Entries taken from a collection

□ □ □ □ □

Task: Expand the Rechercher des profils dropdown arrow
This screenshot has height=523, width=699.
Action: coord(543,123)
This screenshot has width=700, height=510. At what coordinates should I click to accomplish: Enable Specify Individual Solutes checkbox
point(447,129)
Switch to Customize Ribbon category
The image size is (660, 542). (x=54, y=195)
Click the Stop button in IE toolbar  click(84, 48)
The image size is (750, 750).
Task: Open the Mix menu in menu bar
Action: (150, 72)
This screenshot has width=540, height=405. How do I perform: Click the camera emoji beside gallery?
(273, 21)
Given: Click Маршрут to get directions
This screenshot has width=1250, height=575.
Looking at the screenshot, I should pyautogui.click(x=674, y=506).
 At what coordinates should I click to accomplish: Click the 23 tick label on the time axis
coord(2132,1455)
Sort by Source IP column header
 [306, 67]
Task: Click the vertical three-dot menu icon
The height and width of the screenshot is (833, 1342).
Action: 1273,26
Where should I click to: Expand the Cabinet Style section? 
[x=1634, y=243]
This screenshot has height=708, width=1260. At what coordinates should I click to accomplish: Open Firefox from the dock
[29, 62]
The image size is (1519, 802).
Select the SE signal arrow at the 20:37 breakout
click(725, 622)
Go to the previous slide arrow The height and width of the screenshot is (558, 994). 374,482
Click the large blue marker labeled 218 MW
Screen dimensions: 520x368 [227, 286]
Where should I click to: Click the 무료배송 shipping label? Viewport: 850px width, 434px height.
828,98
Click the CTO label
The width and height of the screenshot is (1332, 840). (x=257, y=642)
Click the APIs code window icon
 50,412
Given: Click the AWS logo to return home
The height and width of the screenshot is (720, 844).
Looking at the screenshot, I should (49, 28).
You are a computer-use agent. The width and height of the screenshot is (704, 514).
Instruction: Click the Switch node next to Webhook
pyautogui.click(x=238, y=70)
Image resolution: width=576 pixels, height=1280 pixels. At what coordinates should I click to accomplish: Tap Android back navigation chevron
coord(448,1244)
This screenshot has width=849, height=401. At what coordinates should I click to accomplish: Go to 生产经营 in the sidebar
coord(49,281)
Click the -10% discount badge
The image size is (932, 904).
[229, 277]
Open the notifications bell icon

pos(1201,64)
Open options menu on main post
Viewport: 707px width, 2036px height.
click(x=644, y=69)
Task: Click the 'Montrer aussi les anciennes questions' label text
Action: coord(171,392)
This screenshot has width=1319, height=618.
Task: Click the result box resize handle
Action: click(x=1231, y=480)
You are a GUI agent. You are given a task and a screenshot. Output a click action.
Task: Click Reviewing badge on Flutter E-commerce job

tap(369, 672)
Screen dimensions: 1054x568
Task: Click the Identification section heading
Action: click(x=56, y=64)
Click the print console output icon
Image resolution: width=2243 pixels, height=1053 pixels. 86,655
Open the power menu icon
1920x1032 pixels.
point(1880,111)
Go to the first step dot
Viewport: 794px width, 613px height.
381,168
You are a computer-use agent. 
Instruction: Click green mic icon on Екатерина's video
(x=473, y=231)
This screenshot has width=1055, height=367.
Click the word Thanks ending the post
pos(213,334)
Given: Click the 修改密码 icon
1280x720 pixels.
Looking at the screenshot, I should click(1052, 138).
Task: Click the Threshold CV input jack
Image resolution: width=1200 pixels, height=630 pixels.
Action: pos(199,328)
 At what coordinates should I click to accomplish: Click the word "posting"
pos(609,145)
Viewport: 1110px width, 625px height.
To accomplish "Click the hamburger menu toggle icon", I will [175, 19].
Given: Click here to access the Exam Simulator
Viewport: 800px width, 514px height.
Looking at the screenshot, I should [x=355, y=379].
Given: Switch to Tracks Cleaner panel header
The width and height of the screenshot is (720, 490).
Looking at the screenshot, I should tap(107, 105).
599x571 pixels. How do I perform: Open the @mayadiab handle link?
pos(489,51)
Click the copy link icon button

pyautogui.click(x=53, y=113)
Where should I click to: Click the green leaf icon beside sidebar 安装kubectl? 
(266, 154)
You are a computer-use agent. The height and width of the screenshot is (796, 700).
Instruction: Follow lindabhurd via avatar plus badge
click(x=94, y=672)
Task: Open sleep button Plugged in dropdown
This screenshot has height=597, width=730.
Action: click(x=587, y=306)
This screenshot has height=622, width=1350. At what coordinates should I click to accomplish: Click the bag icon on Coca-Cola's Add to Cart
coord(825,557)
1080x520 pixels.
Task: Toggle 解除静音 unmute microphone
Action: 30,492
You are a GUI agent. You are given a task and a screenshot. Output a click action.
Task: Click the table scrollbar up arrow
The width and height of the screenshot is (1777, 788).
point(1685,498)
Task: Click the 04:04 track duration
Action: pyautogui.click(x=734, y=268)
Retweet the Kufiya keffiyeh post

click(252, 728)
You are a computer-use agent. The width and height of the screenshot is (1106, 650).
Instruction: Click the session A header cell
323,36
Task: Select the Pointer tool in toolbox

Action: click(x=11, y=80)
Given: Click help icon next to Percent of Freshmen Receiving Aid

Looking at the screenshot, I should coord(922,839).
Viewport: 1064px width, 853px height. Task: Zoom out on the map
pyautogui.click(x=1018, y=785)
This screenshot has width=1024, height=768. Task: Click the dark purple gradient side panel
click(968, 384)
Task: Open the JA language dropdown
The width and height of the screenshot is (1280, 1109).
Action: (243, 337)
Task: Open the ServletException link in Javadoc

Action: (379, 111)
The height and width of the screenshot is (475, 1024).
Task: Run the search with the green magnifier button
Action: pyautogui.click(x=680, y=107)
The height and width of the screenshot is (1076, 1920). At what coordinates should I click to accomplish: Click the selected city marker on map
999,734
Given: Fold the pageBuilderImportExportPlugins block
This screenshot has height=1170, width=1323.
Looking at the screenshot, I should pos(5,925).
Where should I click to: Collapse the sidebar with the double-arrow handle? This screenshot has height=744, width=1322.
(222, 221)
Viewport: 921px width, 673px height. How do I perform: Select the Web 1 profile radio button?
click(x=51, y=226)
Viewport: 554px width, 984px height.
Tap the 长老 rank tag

□ □ □ □ □

What this task involves
All the data above must be copied again. Leave nothing out.

Exercise solution
Task: Expand the Rechercher des profils dropdown arrow
This screenshot has height=523, width=699.
Action: coord(543,123)
This screenshot has width=700, height=510. At what coordinates should I click to accomplish: Enable Specify Individual Solutes checkbox
point(447,129)
Switch to Customize Ribbon category
The image size is (660, 542). (x=54, y=195)
Click the Stop button in IE toolbar  click(84, 48)
The image size is (750, 750).
Task: Open the Mix menu in menu bar
Action: (150, 72)
This screenshot has width=540, height=405. How do I perform: Click the camera emoji beside gallery?
(273, 21)
Given: Click Маршрут to get directions
This screenshot has width=1250, height=575.
Looking at the screenshot, I should pyautogui.click(x=674, y=506).
 At what coordinates should I click to accomplish: Click the 23 tick label on the time axis
coord(2132,1455)
Sort by Source IP column header
 [306, 67]
Task: Click the vertical three-dot menu icon
The height and width of the screenshot is (833, 1342).
Action: 1273,26
Where should I click to: Expand the Cabinet Style section? 
[x=1634, y=243]
This screenshot has height=708, width=1260. At what coordinates should I click to accomplish: Open Firefox from the dock
[29, 62]
The image size is (1519, 802).
Select the SE signal arrow at the 20:37 breakout
click(725, 622)
Go to the previous slide arrow The height and width of the screenshot is (558, 994). 374,482
Click the large blue marker labeled 218 MW
Screen dimensions: 520x368 [227, 286]
Where should I click to: Click the 무료배송 shipping label? Viewport: 850px width, 434px height.
828,98
Click the CTO label
The width and height of the screenshot is (1332, 840). (x=257, y=642)
Click the APIs code window icon
 50,412
Given: Click the AWS logo to return home
The height and width of the screenshot is (720, 844).
Looking at the screenshot, I should (49, 28).
You are a computer-use agent. The width and height of the screenshot is (704, 514).
Instruction: Click the Switch node next to Webhook
pyautogui.click(x=238, y=70)
Image resolution: width=576 pixels, height=1280 pixels. At what coordinates should I click to accomplish: Tap Android back navigation chevron
coord(448,1244)
This screenshot has width=849, height=401. At what coordinates should I click to accomplish: Go to 生产经营 in the sidebar
coord(49,281)
Click the -10% discount badge
The image size is (932, 904).
[229, 277]
Open the notifications bell icon

pos(1201,64)
Open options menu on main post
Viewport: 707px width, 2036px height.
click(x=644, y=69)
Task: Click the 'Montrer aussi les anciennes questions' label text
Action: coord(171,392)
This screenshot has width=1319, height=618.
Task: Click the result box resize handle
Action: click(x=1231, y=480)
You are a GUI agent. You are given a task and a screenshot. Output a click action.
Task: Click Reviewing badge on Flutter E-commerce job

tap(369, 672)
Screen dimensions: 1054x568
Task: Click the Identification section heading
Action: click(x=56, y=64)
Click the print console output icon
Image resolution: width=2243 pixels, height=1053 pixels. 86,655
Open the power menu icon
1920x1032 pixels.
point(1880,111)
Go to the first step dot
Viewport: 794px width, 613px height.
381,168
You are a computer-use agent. 
Instruction: Click green mic icon on Екатерина's video
(x=473, y=231)
This screenshot has width=1055, height=367.
Click the word Thanks ending the post
pos(213,334)
Given: Click the 修改密码 icon
1280x720 pixels.
Looking at the screenshot, I should click(1052, 138).
Task: Click the Threshold CV input jack
Image resolution: width=1200 pixels, height=630 pixels.
Action: pos(199,328)
 At what coordinates should I click to accomplish: Click the word "posting"
pos(609,145)
Viewport: 1110px width, 625px height.
To accomplish "Click the hamburger menu toggle icon", I will [175, 19].
Given: Click here to access the Exam Simulator
Viewport: 800px width, 514px height.
Looking at the screenshot, I should [x=355, y=379].
Given: Switch to Tracks Cleaner panel header
The width and height of the screenshot is (720, 490).
Looking at the screenshot, I should tap(107, 105).
599x571 pixels. How do I perform: Open the @mayadiab handle link?
pos(489,51)
Click the copy link icon button

pyautogui.click(x=53, y=113)
Where should I click to: Click the green leaf icon beside sidebar 安装kubectl? 
(266, 154)
You are a computer-use agent. The height and width of the screenshot is (796, 700).
Instruction: Follow lindabhurd via avatar plus badge
click(x=94, y=672)
Task: Open sleep button Plugged in dropdown
This screenshot has height=597, width=730.
Action: click(x=587, y=306)
This screenshot has height=622, width=1350. At what coordinates should I click to accomplish: Click the bag icon on Coca-Cola's Add to Cart
coord(825,557)
1080x520 pixels.
Task: Toggle 解除静音 unmute microphone
Action: 30,492
You are a GUI agent. You are given a task and a screenshot. Output a click action.
Task: Click the table scrollbar up arrow
The width and height of the screenshot is (1777, 788).
point(1685,498)
Task: Click the 04:04 track duration
Action: pyautogui.click(x=734, y=268)
Retweet the Kufiya keffiyeh post

click(252, 728)
You are a computer-use agent. The width and height of the screenshot is (1106, 650).
Instruction: Click the session A header cell
323,36
Task: Select the Pointer tool in toolbox

Action: click(x=11, y=80)
Given: Click help icon next to Percent of Freshmen Receiving Aid

Looking at the screenshot, I should coord(922,839).
Viewport: 1064px width, 853px height. Task: Zoom out on the map
pyautogui.click(x=1018, y=785)
This screenshot has width=1024, height=768. Task: Click the dark purple gradient side panel
click(968, 384)
Task: Open the JA language dropdown
The width and height of the screenshot is (1280, 1109).
Action: (243, 337)
Task: Open the ServletException link in Javadoc

Action: (379, 111)
The height and width of the screenshot is (475, 1024).
Task: Run the search with the green magnifier button
Action: pyautogui.click(x=680, y=107)
The height and width of the screenshot is (1076, 1920). At what coordinates should I click to accomplish: Click the selected city marker on map
999,734
Given: Fold the pageBuilderImportExportPlugins block
This screenshot has height=1170, width=1323.
Looking at the screenshot, I should pos(5,925).
Where should I click to: Collapse the sidebar with the double-arrow handle? This screenshot has height=744, width=1322.
(222, 221)
Viewport: 921px width, 673px height. How do I perform: Select the Web 1 profile radio button?
click(x=51, y=226)
Viewport: 554px width, 984px height.
Tap the 长老 rank tag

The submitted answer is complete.